Wat ik zojuist gelezen heb op De Correspondent van Thomas Oudman is niets minder dan een aanklacht tegen onze huidige omgang met de natuur, waarin hij ingaat op het verlies van biodiversiteit in Nederland. Hoewel dit onderwerp zeker de aandacht verdient, schiet het artikel tekort in diepgravende analyse en het bieden van concrete oplossingen.
Oudman heeft de intentie om ons wakker te schudden door te wijzen op de gevolgen van menselijke activiteit op de flora en fauna van ons land. Echter, zijn betoog is doorspekt van emotionele retoriek en mist een onderbouwde argumentatie waaruit blijkt welke maatregelen daadwerkelijk impact kunnen hebben. Er wordt veelal ingegaan op de gevolgen, terwijl de oorzaken slechts oppervlakkig behandeld worden. De schrijver verliest zich in een moeras van beschuldigingen en alarmsignalen zonder een heldere visie te presenteren op hoe we deze crisis kunnen aanpakken.
Wat mij het meest stoort is de manier waarop Oudman vrijwel elke steen onaangeroerd laat als het gaat om de dialoog met stakeholders zoals boeren, beleidsmakers, en industrieën die direct invloed hebben op de biodiversiteit. Het is makkelijk om vanaf de zijlijn te roepen dat we de natuur kapot maken, maar een serieus journalist doet moeite om alle betrokken partijen aan het woord te laten en hun perspectieven te belichten. Dit structureel gebrek aan dialoog maakt het artikel eenzijdig en ongenuanceerd.
Bovendien blijft het artikel steken in een bedekte vijandigheid jegens bevolkingsgroepen die oud en vertrouwd zijn met hun landgebruik zoals de agrariërs.

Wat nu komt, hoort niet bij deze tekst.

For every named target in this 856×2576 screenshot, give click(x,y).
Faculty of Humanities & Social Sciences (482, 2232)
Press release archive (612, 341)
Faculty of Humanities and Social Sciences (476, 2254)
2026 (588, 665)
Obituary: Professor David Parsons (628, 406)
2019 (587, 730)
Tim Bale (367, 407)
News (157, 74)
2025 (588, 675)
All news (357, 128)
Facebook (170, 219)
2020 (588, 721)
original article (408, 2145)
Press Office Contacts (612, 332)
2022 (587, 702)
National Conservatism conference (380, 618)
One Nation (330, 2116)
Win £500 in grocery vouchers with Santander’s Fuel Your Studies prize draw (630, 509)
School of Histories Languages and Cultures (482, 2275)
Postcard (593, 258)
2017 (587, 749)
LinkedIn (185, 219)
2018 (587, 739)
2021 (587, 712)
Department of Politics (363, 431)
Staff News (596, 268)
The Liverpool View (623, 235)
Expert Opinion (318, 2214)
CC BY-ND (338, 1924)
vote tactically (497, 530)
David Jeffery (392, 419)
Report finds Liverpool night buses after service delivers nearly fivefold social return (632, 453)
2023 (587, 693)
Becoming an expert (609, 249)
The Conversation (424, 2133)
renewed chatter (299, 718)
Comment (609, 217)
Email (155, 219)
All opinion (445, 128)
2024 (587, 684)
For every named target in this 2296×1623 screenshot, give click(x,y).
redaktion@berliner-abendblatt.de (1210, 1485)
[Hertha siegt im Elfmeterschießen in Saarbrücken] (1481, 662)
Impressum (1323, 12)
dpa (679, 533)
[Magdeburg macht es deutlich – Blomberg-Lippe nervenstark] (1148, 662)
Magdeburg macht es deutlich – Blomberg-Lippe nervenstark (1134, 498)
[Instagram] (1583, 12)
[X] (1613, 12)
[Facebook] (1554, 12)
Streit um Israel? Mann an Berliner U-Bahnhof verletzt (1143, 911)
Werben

De discrepantie tussen stedelijke idealisten en de plattelandsbevolking wordt in essentie uitgediept maar niet verbonden, waardoor het fundament van begrip, dat als brug zou moeten dienen om oplossingen mogelijk te maken, geheel ontbreekt.
De natuur vs. mens-retoriek is oppervlakkig en het ontbreekt het artikel aan duidelijke, toepasbare voorstellen die het middelgrote of kleine individu zouden kunnen helpen om te gaan met deze problemen. Daarnaast is het rijkelijk voorzien van wellustige taal die meer verontwaardiging dan konstruktieve kritiek oproept. Een effectieve kritische noot moet aangelegd worden op een basis van feitelijke gedegen onderzoek en moet de weg wijzen naar mogelijkheden, niet slechts wijzen naar problemen.
Thomas Oudman heeft daarmee de kans gemist om dat te doen wat echt nodig is: een discussie stimuleren die niet alleen bestaat uit schreeuwen vanaf een morele hoogvlakte maar verbindend en oplossingsgericht. Artikel zal de lezer misschien tweetijds tot bewustwording brengen maar wat volgt daarna? Zonder concrete stappen en perspectief blijft alles slechts bij woorden, en zoals de oude dichter al stelde: “woorden zonder daden zijn als bellen die uiteenspatten in de wind.”
Dat neemt niet weg dat het goed is dat dergelijke stukken aandacht vragen voor onze falende omgang met de natuur, maar de intellectuele diepgang en constructieve prisma’s laten te wensen over. Oudman zwelgt in de armoede van gevolgen zonder dat deze echt tot de kern van onze zoektocht naar balans, begrip en innovatieve oplossingen weet door te dringen.
Met pijn in het hart moet ik constateren dat dit stuk meer kwaad dan goed doet door de polarisatie die het in stand houdt. Het is eerder een literaire exercitie in melancholie dan een waardevolle bijdrage aan het gesprek over de toekomst van onze biodiversiteit. Laten we hopen dat toekomstige stukken wel de balans, de nuance en de gedegen argumentatie zullen bieden die dit onderwerp werkelijk verdient.